-- EXERCISE INPUTS follows --

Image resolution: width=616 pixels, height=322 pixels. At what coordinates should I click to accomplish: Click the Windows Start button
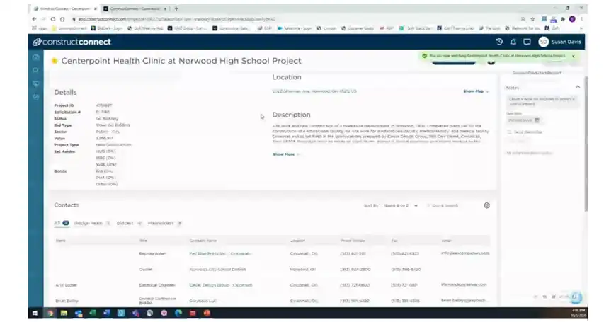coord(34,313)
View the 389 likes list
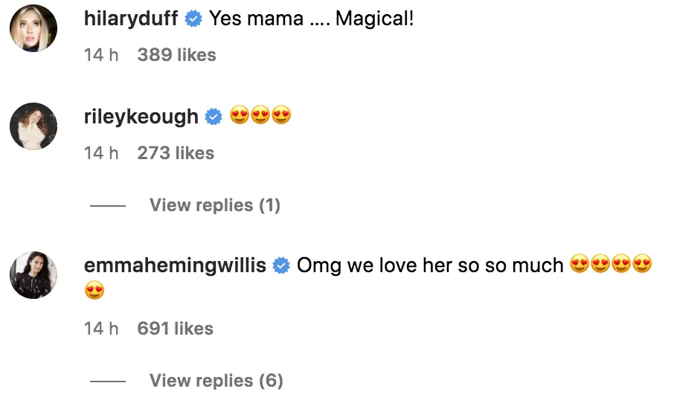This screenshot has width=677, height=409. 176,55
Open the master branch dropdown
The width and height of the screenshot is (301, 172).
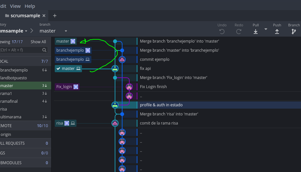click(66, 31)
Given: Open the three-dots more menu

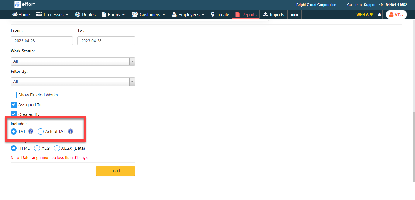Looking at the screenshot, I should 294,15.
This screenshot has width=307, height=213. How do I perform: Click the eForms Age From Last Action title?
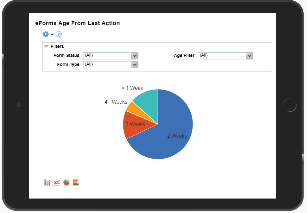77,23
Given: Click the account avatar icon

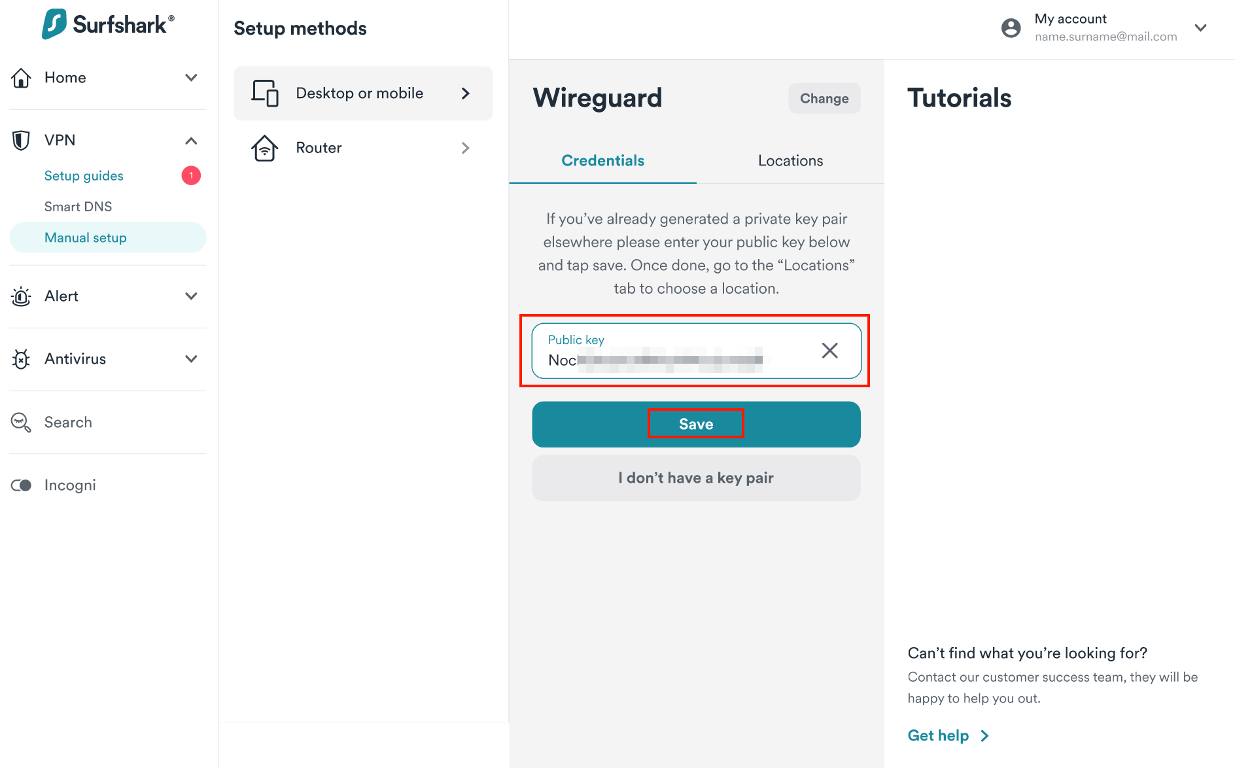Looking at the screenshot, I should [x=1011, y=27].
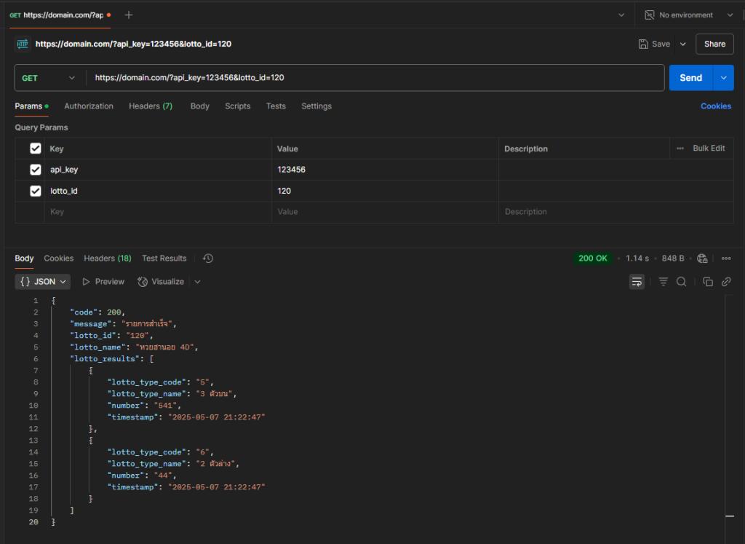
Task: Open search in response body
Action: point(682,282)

-- EXERCISE INPUTS concluded --
-- EXERCISE INPUTS follows --

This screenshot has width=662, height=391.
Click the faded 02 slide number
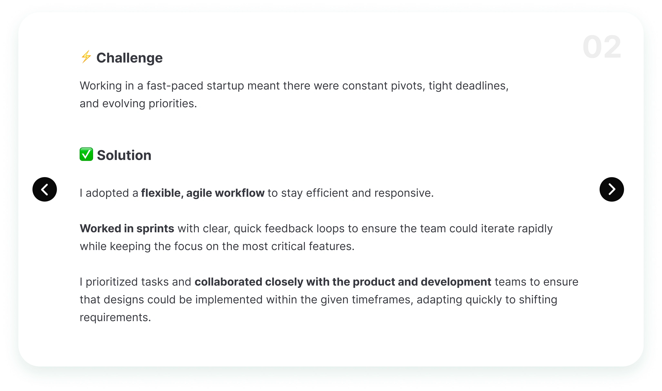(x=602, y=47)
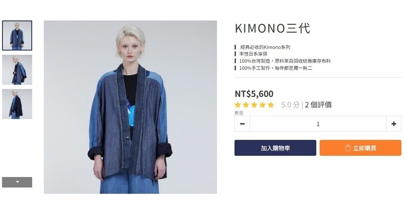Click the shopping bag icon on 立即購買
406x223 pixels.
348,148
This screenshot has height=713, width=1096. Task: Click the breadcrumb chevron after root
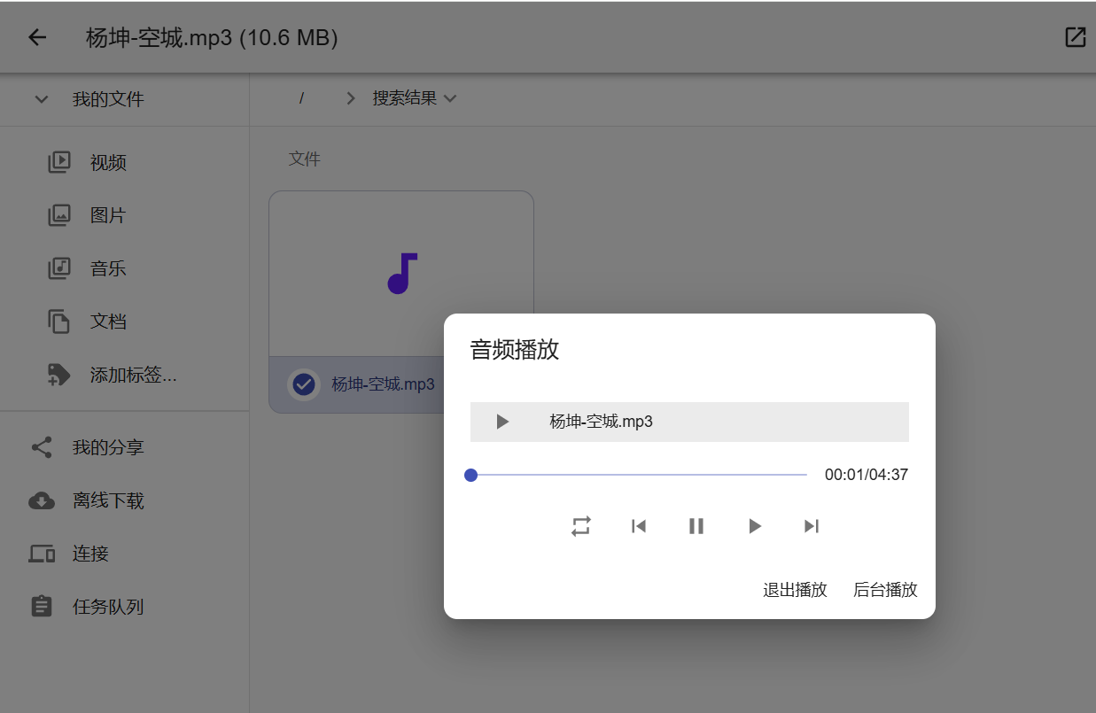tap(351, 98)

-- EXERCISE INPUTS concluded --
-- EXERCISE INPUTS follows --

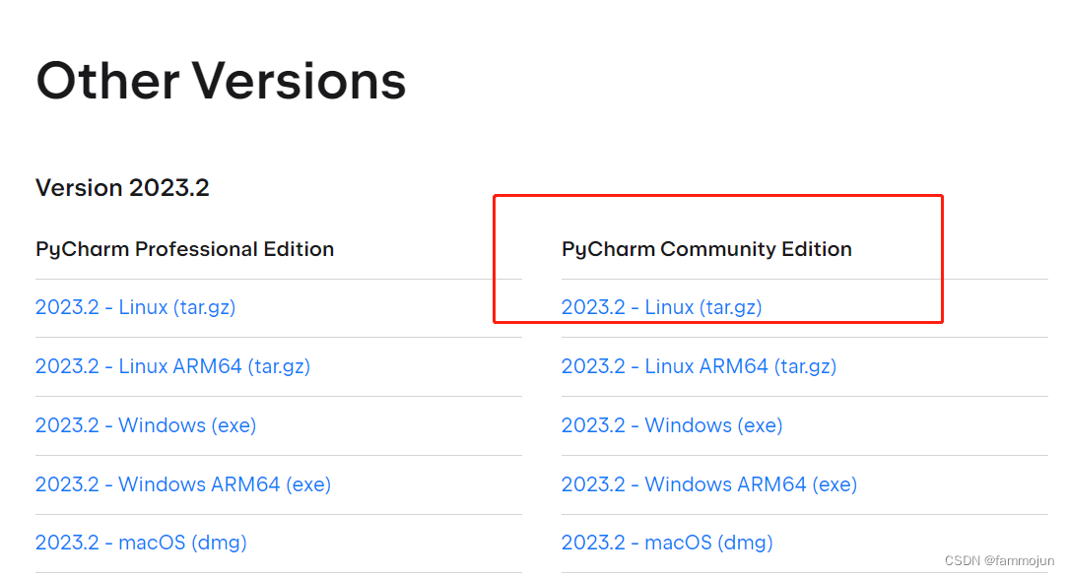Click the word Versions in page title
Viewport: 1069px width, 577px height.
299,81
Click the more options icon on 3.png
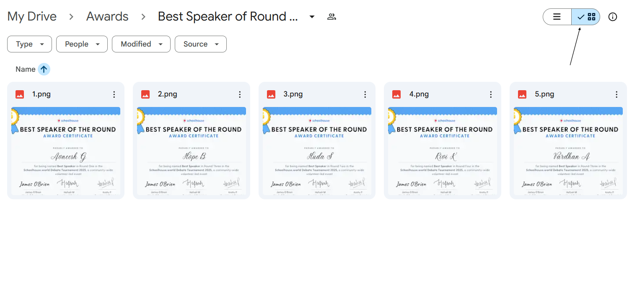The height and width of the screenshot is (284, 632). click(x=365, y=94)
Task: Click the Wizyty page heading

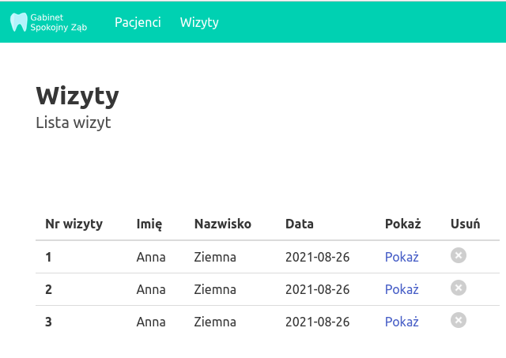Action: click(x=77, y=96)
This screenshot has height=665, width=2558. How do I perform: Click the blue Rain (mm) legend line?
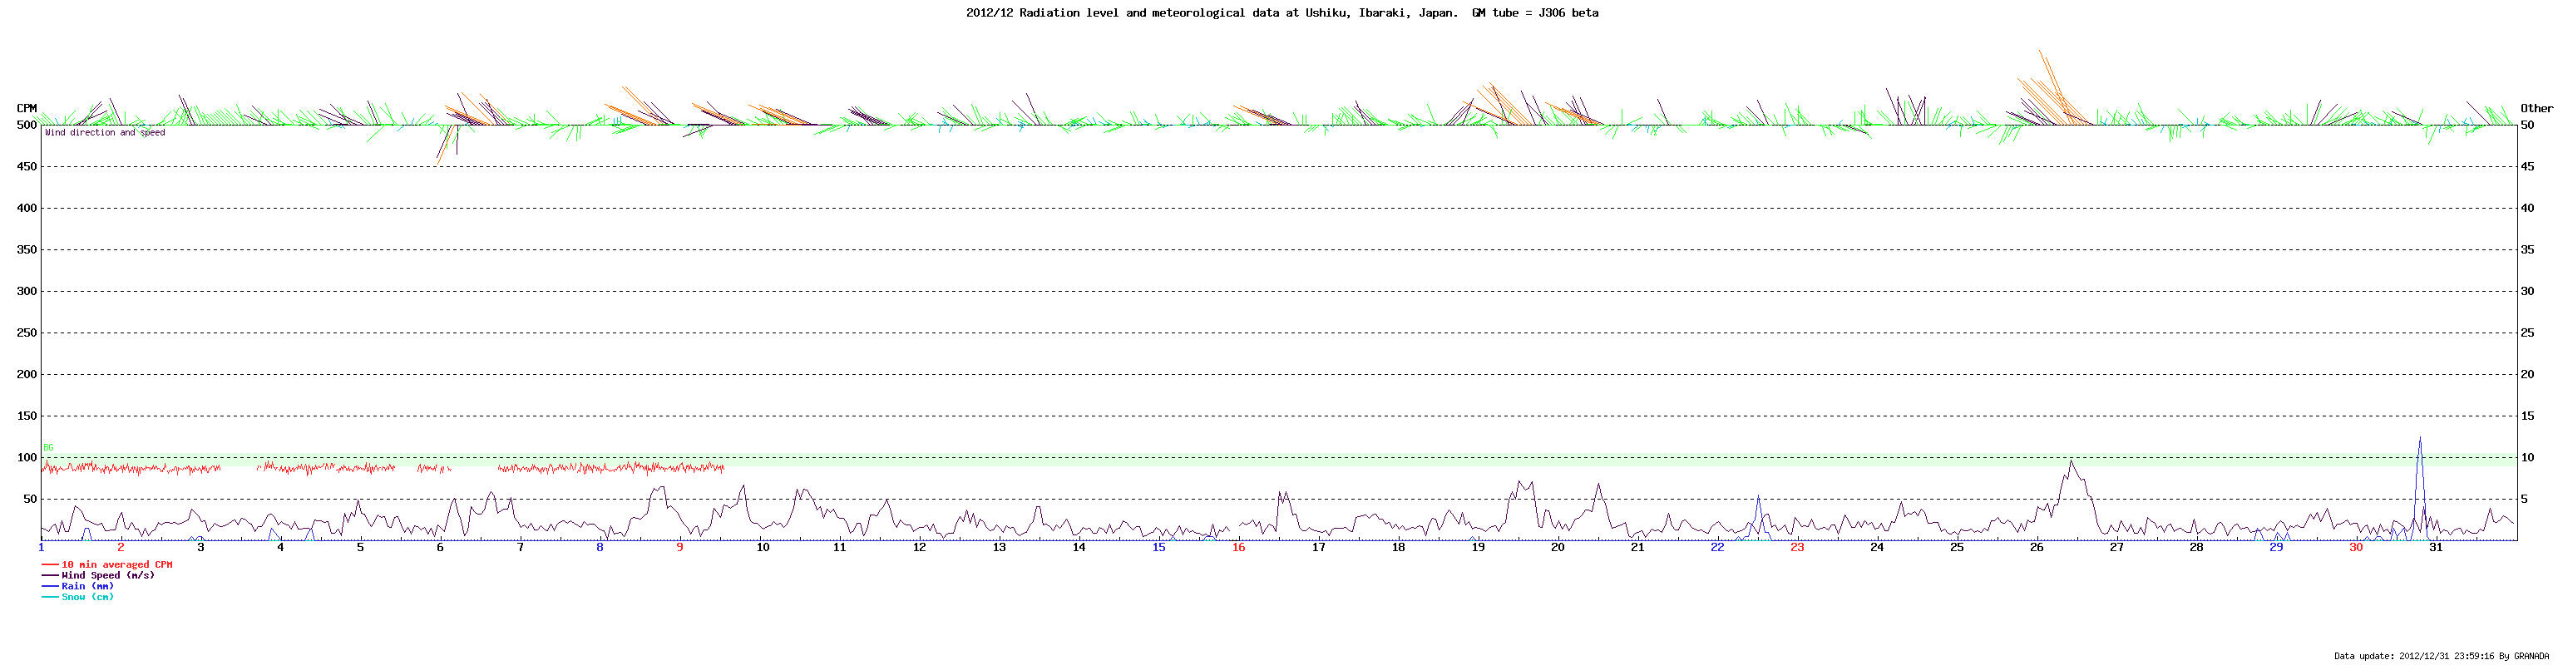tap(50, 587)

-- EXERCISE INPUTS concluded --

From the entries above, copy exactly the lines starting at the one with "Image resolution: width=616" and stopping at the one with "Open the master branch dropdown", keeping both ends. Drop the pictures.

Image resolution: width=616 pixels, height=322 pixels. At what coordinates should I click to accomplish: Click the Windows Start button
coord(34,313)
View the 389 likes list
This screenshot has width=677, height=409. 176,55
Open the master branch dropdown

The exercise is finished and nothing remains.